Every line of the data that contains the string "agent" must be copied.

[Records contained in a dataset]
========
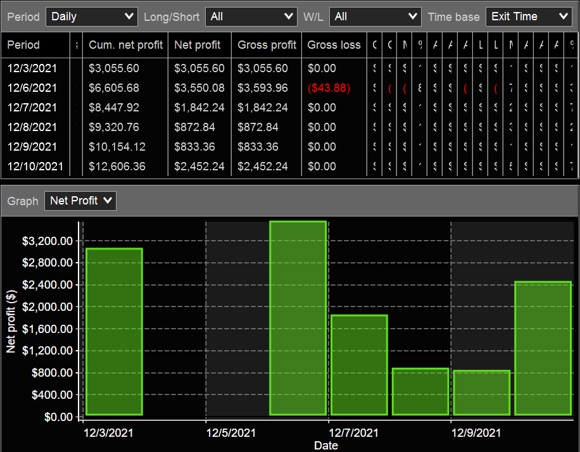The width and height of the screenshot is (580, 452).
Task: Sort by the Gross loss column header
Action: [334, 45]
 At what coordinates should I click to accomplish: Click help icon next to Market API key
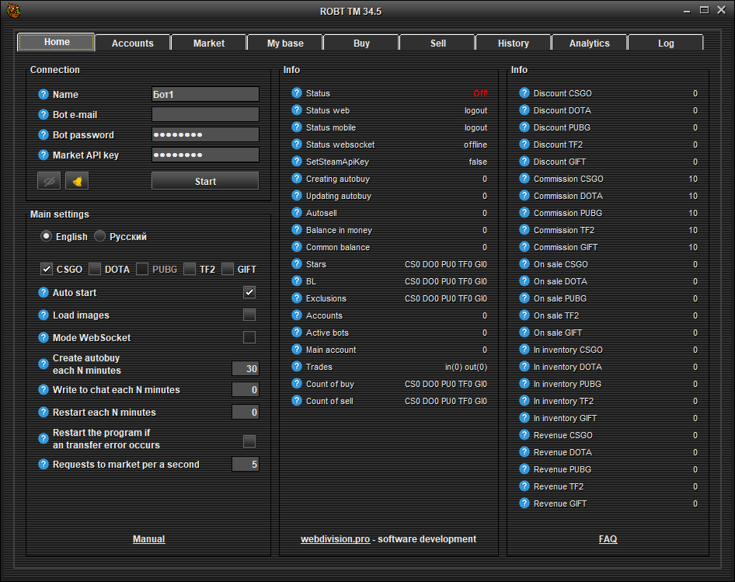click(44, 155)
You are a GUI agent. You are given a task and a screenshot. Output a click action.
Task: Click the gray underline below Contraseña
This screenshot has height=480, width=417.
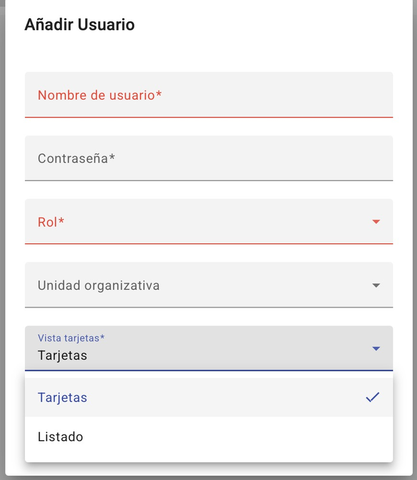[x=209, y=180]
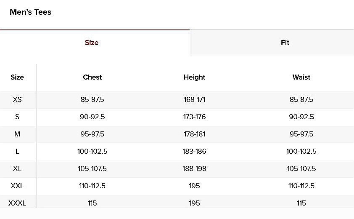Click the Waist column header
Screen dimensions: 354x219
tap(301, 77)
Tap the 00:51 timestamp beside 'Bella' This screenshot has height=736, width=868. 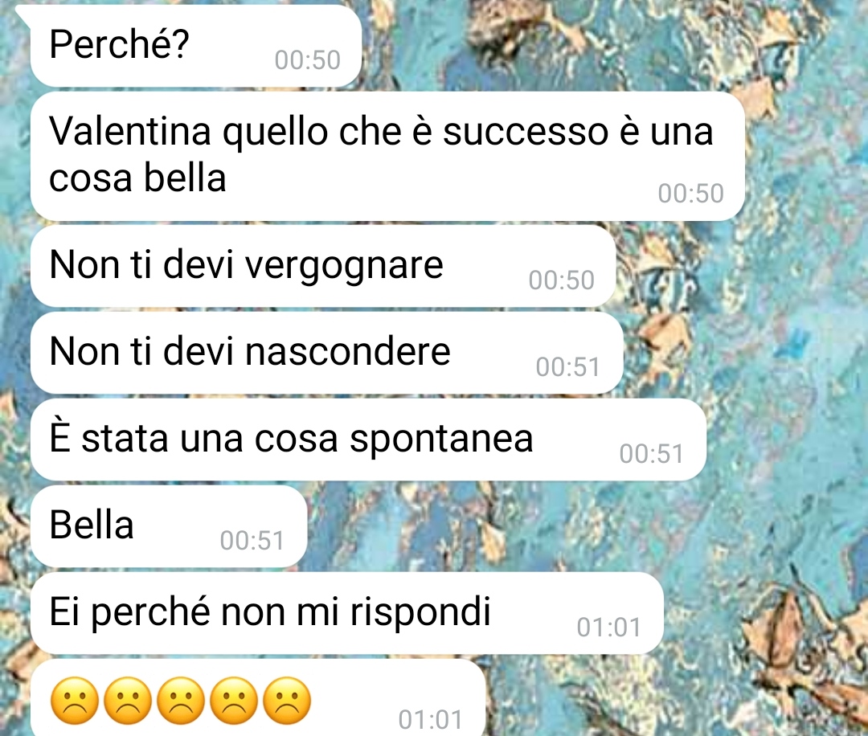(252, 541)
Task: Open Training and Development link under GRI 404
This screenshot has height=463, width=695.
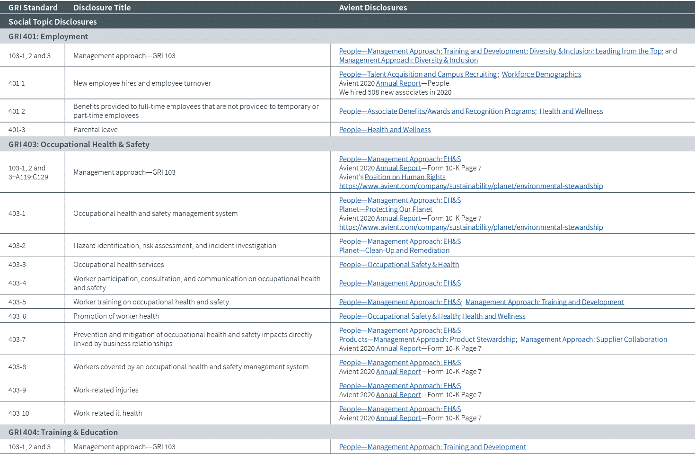Action: (432, 447)
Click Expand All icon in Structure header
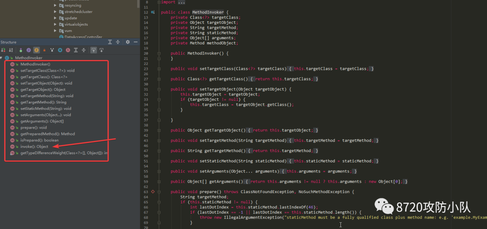Image resolution: width=487 pixels, height=229 pixels. [110, 42]
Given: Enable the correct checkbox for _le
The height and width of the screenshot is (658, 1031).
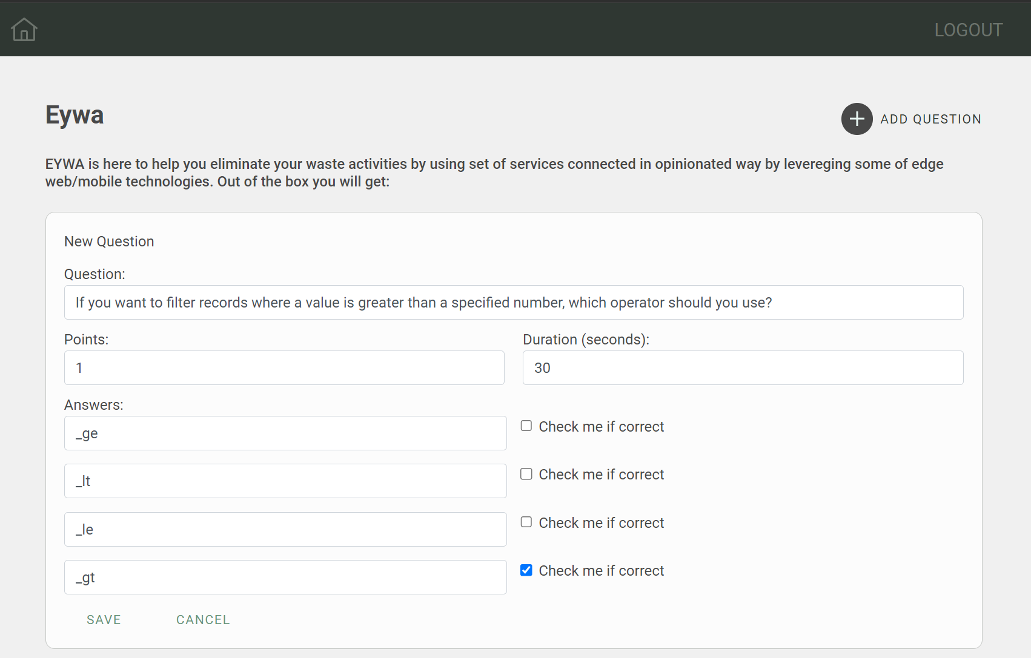Looking at the screenshot, I should (x=526, y=522).
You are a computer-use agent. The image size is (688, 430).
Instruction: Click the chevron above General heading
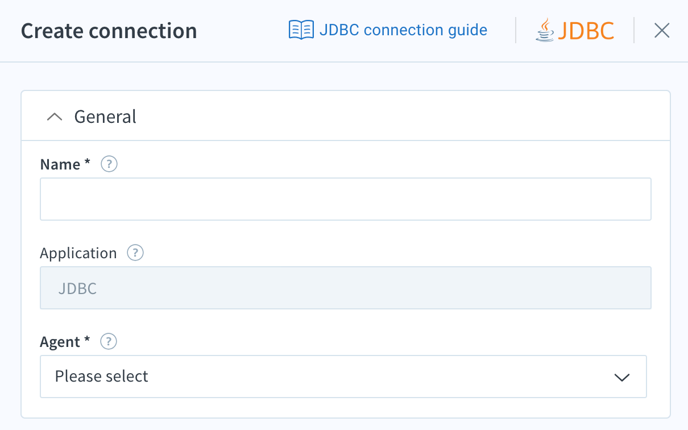pyautogui.click(x=54, y=116)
========
● **RESULT FOR THIS TASK**:
You are a GUI agent. You are given a task and a screenshot. Output a click action.
You are a computer-use agent. The image size is (688, 430).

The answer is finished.